# Lab 8: Implement Your Machine Learning Project Plan

In this lab assignment, you will implement the machine learning project plan you created in the written assignment. You will:

1. Load your data set and save it to a Pandas DataFrame.
2. Perform exploratory data analysis on your data to determine which feature engineering and data preparation techniques you will use.
3. Prepare your data for your model and create features and a label.
4. Fit your model to the training data and evaluate your model.
5. Improve your model by performing model selection and/or feature selection techniques to find best model for your problem.

### Import Packages

Before you get started, import a few packages.

In [10]:
import pandas as pd
import numpy as np
import os 
import matplotlib.pyplot as plt
import seaborn as sns

<b>Task:</b> In the code cell below, import additional packages that you have used in this course that you will need for this task.

In [21]:
from sklearn.tree import DecisionTreeRegressor
from sklearn.linear_model import LinearRegression
from sklearn.ensemble import RandomForestRegressor, GradientBoostingRegressor
from sklearn.feature_selection import SelectFromModel
from sklearn.model_selection import train_test_split, cross_val_score, GridSearchCV
from sklearn.metrics import mean_squared_error, r2_score
from sklearn.model_selection import cross_val_score

## Part 1: Load the Data Set


You have chosen to work with one of four data sets. The data sets are located in a folder named "data." The file names of the three data sets are as follows:

* The "adult" data set that contains Census information from 1994 is located in file `adultData.csv`
* The airbnb NYC "listings" data set is located in file  `airbnbListingsData.csv`
* The World Happiness Report (WHR) data set is located in file `WHR2018Chapter2OnlineData.csv`
* The book review data set is located in file `bookReviewsData.csv`



<b>Task:</b> In the code cell below, use the same method you have been using to load your data using `pd.read_csv()` and save it to DataFrame `df`.

In [32]:
WHRDataSet_filename = os.path.join(os.getcwd(), "data", "WHR2018Chapter2OnlineData.csv")
df = pd.read_csv(WHRDataSet_filename)

## Part 2: Exploratory Data Analysis

The next step is to inspect and analyze your data set with your machine learning problem and project plan in mind. 

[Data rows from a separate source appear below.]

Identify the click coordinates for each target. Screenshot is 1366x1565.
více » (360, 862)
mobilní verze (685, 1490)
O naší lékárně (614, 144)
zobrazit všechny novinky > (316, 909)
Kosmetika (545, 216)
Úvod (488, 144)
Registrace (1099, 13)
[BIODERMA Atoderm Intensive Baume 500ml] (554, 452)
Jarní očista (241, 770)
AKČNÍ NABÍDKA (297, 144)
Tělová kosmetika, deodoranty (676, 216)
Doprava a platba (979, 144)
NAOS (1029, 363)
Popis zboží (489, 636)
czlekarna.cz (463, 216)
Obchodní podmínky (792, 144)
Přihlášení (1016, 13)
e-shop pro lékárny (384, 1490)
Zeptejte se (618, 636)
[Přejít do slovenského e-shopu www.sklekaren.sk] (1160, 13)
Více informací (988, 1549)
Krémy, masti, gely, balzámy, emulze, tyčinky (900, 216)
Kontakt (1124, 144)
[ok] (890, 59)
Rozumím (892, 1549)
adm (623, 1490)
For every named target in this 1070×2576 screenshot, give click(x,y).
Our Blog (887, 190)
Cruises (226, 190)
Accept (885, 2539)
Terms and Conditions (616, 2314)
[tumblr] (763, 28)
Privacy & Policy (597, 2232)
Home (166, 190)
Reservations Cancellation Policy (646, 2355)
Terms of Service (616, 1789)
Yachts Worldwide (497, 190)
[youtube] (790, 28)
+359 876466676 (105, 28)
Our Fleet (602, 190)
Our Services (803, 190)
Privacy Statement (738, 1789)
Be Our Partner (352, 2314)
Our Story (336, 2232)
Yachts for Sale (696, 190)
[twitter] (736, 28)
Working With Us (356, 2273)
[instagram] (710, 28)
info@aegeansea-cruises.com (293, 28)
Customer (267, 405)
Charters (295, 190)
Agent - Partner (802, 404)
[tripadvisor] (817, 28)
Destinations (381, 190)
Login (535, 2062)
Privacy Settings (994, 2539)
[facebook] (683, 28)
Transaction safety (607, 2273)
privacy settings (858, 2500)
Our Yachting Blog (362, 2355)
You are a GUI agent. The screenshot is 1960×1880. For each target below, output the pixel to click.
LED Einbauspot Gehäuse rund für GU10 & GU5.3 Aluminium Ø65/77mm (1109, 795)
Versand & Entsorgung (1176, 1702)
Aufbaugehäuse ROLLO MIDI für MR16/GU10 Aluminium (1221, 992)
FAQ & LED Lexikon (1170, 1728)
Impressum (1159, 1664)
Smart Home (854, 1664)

This step will help you determine data preparation and feature engineering techniques you will need to apply to your data to build a balanced modeling data set for your problem and model. These data preparation techniques may include:
* addressing missingness, such as replacing missing values with means
* renaming features and labels
* finding and replacing outliers
* performing winsorization if needed
* performing one-hot encoding on categorical features
* performing vectorization for an NLP problem
* addressing class imbalance in your data sample to promote fair AI


Think of the different techniques you have used to inspect and analyze your data in this course. These include using Pandas to apply data filters, using the Pandas `describe()` method to get insight into key statistics for each column, using the Pandas `dtypes` property to inspect the data type of each column, and using Matplotlib and Seaborn to detect outliers and visualize relationships between features and labels. If you are working on a classification problem, use techniques you have learned to determine if there is class imbalance.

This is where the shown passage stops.